Partial specialization and the need for std::void_t<>

Question

One for the language lawyers....

I'm playing around with SFINAE and TMP, trying to get a deeper understanding.

Consider the following code, a naive implementation of std::is_default_constructible

#include <type_traits>

template <typename T, typename = void> struct is_default_constructable : std::false_type {};
template <typename T> struct is_default_constructable<T, decltype(T()) > : std::true_type {};

class NC { NC(int); };  // Not default constructable

#include <iostream>
int main(int, char **)
{
    std::cout << "int is_default_constructible? " << is_default_constructable<int>() << std::endl;
    std::cout << "NC is_default_constructible? " << is_default_constructable<NC>() << std::endl;
}

This compiles fine, but doesn't actually work, it returns false for all types.

For the NC case, this is as I'd expect, T() is not well-formed so that specialization is discarded due to SFINAE and the primary template (false_type) is used. But for the int case, I'd expect the specialization to be used as decltype(T()) is valid and equivalent to T .

If, based on the actual code in <type_traits> , I change the specialization to

template <typename T> using wrap = void;
template <typename T> struct is_default_constructable<T, wrap<decltype(T())> > : std::true_type {};

(ie wrap the second template parameter in a mockup of std::void_t<> which forces the second type to be void ), this works as expected.

Even more curious, variations of this scheme using types other than void as the default type in the primary template or wrap<> also fail, unless the two types are the same.

Can someone explain why the type of wrap<> and the second template argument default type need to be the same in order for the specialization to be selected?

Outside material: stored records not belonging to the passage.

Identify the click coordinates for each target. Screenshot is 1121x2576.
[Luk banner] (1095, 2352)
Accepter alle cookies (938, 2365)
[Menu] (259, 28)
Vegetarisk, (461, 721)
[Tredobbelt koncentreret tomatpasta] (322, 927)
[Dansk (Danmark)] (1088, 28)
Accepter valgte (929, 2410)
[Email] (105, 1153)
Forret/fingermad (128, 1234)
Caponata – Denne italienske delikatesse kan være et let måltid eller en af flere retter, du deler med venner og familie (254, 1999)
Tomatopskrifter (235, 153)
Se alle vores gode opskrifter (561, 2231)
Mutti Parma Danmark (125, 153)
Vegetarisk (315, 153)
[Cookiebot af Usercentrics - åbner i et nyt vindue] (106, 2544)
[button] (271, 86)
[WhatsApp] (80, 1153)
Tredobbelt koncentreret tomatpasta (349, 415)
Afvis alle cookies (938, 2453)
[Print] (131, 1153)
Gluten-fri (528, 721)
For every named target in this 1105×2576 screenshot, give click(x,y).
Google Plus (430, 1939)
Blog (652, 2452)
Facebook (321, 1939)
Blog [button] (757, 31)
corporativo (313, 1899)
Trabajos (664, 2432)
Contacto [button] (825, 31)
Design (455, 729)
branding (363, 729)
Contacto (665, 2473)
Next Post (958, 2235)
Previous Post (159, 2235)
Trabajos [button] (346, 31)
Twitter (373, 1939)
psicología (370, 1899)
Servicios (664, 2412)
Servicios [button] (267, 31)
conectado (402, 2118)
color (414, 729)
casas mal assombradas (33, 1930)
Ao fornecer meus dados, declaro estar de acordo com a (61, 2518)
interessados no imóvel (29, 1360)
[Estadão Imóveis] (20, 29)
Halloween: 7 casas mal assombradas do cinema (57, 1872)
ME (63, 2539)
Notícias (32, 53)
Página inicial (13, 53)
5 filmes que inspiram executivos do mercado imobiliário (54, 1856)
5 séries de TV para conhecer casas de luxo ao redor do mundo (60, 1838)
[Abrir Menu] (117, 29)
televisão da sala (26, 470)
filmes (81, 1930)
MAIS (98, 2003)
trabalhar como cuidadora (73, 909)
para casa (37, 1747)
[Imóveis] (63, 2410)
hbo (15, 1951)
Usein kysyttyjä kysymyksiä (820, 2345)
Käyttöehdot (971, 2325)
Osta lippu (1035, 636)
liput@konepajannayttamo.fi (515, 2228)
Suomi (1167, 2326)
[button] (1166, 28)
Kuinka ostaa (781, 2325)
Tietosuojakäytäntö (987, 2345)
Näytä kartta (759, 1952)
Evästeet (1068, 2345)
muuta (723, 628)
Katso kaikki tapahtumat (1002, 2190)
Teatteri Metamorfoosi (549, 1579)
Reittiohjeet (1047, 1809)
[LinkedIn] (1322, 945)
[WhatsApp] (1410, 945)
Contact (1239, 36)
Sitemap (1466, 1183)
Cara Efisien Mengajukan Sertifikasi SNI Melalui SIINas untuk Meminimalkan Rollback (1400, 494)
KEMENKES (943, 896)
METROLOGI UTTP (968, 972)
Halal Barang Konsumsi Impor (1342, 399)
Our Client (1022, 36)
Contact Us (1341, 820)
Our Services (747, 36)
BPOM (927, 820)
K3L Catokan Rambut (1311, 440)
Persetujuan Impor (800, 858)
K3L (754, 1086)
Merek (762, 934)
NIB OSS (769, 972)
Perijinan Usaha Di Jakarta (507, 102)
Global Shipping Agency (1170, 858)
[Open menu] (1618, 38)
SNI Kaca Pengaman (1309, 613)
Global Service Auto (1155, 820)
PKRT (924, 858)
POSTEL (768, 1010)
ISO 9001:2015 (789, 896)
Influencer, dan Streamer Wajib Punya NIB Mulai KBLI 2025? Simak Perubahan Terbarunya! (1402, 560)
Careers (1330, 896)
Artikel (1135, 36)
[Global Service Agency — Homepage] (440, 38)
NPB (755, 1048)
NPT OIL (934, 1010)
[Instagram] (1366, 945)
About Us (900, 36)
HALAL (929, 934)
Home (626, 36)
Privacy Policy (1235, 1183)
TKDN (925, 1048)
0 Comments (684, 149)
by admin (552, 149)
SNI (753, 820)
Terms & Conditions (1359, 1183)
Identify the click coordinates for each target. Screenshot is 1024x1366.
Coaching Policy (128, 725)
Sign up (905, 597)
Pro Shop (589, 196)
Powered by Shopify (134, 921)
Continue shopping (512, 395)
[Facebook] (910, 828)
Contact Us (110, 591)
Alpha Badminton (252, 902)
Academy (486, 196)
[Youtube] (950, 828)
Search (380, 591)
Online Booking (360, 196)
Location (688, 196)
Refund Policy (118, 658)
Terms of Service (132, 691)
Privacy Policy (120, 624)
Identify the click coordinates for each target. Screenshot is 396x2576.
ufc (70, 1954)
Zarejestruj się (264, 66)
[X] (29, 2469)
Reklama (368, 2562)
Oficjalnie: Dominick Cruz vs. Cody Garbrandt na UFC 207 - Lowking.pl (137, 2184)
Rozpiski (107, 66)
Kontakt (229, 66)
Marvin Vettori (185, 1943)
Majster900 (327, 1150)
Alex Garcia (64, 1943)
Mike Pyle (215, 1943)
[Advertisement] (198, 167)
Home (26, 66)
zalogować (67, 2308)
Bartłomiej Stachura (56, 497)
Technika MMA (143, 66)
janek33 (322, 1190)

(I'm using "g++ -Wall --std=c++17" with g++ version 6.3, but I think this is not compiler-related.)

Answer 1

This is not a consequence of SFINAE or partial specialization ordering, but due to the use of default template parameters. Informally, the reason is that the application of default template parameters happens before the search for template definitions, including possible specializations.

So in the above case, the code that says is_default_constructable<int> is actually requesting to instantiate a template is_default_constructable<int, void> after applying the default second parameter. Then possible definitions are considered.

The "primary" template definition clearly matches and is included. The given partial specialization

template <typename T> struct is_default_constructable<T, decltype(T()) > : std::true_type {};

is actually defining is_default_constructable<int, int> which does not match the requested is_default_constructable<int, void> so the specialization is ignored, even if the substitution succeeds. This leaves the primary definition (inheriting false_type) as the only viable definition so it is chosen.

When the specialization has wrap<> (or std::void_t<> ) to force the second arg to a void , the specialization is defining is_default_constructable<int, void> which matches the request. This definition (asuming the substitution succeeds, ie T() is well formed) is more specialized than the primary definition (according to super-complicated rules for ordering specializations), so it is chosen.

As an aside, the above naive implementations probably don't work as expected when T is a reference type or other corner cases, which is a good reason to use the standard library versions of all this. Them standards committee people are way smarter than I am and have already thought of all these things.

This answer and this answer to somewhat-related questions have more detailed information that set me right.

And, yes, I can't spell constructible, assuming that's even a word. Which is another good reason to use the standard library.